**Exercise:** Select all lines in the records that include "announcement".

**Dataset records:**
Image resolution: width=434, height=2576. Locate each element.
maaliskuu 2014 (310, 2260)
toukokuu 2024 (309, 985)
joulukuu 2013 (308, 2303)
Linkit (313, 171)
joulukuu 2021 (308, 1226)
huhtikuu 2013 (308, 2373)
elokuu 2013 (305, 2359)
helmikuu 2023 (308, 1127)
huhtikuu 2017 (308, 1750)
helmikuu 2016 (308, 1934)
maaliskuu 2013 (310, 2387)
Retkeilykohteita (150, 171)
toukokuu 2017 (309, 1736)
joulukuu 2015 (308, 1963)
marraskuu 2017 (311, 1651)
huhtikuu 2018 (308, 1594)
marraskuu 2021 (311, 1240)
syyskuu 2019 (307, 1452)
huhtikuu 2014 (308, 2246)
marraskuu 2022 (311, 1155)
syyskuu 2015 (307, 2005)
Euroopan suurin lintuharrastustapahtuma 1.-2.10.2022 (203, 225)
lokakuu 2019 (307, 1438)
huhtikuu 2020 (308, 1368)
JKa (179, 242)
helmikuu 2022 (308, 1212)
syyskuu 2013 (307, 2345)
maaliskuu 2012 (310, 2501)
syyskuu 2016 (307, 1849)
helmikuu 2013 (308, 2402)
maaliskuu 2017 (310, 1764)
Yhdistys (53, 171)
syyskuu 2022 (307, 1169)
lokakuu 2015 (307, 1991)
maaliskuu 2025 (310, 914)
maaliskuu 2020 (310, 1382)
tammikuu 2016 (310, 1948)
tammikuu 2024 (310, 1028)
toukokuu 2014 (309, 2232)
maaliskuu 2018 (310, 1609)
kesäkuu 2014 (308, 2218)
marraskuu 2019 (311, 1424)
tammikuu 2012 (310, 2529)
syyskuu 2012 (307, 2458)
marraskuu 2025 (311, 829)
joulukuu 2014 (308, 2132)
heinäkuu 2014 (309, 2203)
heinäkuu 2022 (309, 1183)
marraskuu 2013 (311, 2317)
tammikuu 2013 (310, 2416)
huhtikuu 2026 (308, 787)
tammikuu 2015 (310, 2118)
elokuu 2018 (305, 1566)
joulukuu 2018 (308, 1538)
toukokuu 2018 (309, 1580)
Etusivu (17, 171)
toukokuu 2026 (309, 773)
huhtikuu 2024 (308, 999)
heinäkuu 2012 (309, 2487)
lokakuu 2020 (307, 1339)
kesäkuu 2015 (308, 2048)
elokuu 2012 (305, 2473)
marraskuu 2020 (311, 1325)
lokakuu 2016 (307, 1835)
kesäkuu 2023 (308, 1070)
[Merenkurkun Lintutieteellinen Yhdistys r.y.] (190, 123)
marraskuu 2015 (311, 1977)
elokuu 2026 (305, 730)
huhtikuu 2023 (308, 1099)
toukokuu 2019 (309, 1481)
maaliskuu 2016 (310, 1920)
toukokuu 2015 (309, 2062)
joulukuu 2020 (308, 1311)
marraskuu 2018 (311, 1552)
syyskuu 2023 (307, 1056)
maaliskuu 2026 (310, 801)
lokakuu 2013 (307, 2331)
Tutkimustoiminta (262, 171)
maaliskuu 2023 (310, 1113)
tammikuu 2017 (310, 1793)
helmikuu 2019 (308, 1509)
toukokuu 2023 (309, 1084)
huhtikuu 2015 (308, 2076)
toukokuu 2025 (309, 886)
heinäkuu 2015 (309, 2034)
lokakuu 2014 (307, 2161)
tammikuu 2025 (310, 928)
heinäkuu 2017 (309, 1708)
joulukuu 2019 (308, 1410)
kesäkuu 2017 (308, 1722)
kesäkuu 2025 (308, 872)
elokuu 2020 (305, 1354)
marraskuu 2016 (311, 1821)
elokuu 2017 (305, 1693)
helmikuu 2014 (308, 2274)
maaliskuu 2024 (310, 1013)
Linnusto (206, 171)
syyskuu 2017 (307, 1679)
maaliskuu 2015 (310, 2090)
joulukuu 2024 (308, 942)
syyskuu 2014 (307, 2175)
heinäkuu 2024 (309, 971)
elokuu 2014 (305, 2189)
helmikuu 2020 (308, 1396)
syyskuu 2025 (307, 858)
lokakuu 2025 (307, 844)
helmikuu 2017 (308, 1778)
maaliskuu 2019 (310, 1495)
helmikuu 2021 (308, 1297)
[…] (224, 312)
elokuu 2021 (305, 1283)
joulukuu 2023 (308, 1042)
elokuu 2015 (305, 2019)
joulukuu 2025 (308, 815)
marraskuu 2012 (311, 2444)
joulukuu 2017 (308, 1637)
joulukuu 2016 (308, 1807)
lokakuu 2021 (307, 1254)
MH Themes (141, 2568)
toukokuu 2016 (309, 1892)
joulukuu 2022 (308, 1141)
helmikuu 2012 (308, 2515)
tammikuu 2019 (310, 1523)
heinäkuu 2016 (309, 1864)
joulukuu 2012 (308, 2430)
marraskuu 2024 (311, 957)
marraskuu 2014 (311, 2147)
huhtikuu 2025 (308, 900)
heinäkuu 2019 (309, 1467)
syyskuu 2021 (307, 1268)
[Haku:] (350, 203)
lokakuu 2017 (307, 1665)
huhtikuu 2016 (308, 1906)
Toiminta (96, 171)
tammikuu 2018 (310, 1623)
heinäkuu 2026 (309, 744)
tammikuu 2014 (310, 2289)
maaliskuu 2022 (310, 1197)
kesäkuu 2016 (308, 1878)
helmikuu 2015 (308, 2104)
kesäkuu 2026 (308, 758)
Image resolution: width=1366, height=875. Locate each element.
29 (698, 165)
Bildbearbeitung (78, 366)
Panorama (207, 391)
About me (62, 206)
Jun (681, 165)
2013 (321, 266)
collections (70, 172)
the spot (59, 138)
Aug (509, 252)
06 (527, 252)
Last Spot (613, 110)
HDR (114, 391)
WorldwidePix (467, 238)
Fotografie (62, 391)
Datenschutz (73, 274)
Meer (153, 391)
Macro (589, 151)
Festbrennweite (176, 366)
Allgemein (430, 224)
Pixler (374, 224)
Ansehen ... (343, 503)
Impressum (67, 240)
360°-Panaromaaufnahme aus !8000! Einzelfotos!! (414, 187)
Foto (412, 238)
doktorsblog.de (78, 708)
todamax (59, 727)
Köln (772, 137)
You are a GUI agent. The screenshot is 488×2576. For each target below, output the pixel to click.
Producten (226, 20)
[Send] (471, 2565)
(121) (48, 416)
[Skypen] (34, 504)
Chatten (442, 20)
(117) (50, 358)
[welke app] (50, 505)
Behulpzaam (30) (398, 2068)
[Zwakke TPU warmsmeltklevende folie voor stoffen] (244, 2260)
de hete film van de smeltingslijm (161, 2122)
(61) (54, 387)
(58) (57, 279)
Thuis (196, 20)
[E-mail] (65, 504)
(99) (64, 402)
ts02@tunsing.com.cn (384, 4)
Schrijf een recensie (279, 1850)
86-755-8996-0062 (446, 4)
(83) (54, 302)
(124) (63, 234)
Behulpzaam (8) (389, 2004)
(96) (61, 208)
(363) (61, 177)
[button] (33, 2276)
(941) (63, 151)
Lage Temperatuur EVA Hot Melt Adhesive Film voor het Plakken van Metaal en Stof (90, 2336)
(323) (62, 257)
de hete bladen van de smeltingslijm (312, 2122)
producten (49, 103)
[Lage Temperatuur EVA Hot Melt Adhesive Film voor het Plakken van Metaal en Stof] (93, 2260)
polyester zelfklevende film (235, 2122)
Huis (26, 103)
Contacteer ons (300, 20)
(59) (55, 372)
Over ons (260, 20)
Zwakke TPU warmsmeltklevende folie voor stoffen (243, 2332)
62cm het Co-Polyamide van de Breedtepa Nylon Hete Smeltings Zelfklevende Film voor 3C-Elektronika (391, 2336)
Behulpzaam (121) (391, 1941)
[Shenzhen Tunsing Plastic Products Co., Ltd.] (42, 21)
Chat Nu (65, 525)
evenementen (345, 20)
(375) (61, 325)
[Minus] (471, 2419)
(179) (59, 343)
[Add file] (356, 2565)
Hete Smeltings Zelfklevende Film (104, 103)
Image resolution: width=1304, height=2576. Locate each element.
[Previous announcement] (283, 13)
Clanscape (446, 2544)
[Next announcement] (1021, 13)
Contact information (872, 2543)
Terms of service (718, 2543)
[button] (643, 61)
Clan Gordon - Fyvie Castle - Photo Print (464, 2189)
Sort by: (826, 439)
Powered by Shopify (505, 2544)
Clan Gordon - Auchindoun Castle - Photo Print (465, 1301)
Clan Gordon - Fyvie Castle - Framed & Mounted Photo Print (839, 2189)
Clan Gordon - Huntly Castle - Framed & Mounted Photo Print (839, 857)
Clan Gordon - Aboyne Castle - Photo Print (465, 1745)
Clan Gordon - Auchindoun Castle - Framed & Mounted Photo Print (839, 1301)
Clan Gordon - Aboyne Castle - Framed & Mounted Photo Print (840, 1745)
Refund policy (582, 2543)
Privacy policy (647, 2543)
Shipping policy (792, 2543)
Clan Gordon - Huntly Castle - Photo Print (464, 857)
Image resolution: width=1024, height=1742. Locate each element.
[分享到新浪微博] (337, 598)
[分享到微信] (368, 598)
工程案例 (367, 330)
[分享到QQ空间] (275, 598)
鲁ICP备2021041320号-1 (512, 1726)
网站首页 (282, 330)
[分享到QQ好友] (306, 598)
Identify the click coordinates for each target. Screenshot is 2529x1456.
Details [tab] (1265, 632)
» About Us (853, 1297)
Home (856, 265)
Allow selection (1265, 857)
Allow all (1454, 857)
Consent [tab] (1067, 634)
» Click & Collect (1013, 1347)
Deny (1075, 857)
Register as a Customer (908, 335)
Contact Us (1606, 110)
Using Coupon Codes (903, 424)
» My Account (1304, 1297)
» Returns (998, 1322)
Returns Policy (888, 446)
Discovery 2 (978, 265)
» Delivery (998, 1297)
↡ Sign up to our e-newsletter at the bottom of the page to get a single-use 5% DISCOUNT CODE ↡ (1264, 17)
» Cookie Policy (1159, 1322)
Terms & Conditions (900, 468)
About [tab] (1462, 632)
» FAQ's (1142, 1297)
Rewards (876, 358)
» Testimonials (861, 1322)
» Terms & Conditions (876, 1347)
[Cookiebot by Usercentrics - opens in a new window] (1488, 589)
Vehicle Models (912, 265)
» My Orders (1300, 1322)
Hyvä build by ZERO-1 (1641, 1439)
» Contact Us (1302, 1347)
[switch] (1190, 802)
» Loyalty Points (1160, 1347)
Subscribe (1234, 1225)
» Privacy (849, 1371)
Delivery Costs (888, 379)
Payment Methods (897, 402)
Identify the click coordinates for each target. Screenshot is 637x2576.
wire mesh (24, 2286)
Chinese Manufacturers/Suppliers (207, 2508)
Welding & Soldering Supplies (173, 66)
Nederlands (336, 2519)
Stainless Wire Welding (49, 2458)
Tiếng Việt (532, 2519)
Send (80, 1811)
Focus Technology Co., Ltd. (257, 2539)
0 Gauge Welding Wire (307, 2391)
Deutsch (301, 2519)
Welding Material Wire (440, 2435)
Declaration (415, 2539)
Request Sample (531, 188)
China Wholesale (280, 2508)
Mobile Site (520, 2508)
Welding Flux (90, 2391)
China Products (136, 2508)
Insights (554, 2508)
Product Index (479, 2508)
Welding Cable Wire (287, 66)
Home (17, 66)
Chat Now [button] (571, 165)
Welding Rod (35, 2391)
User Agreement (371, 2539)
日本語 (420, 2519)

**Task output:**
[Previous announcement] (283, 13)
[Next announcement] (1021, 13)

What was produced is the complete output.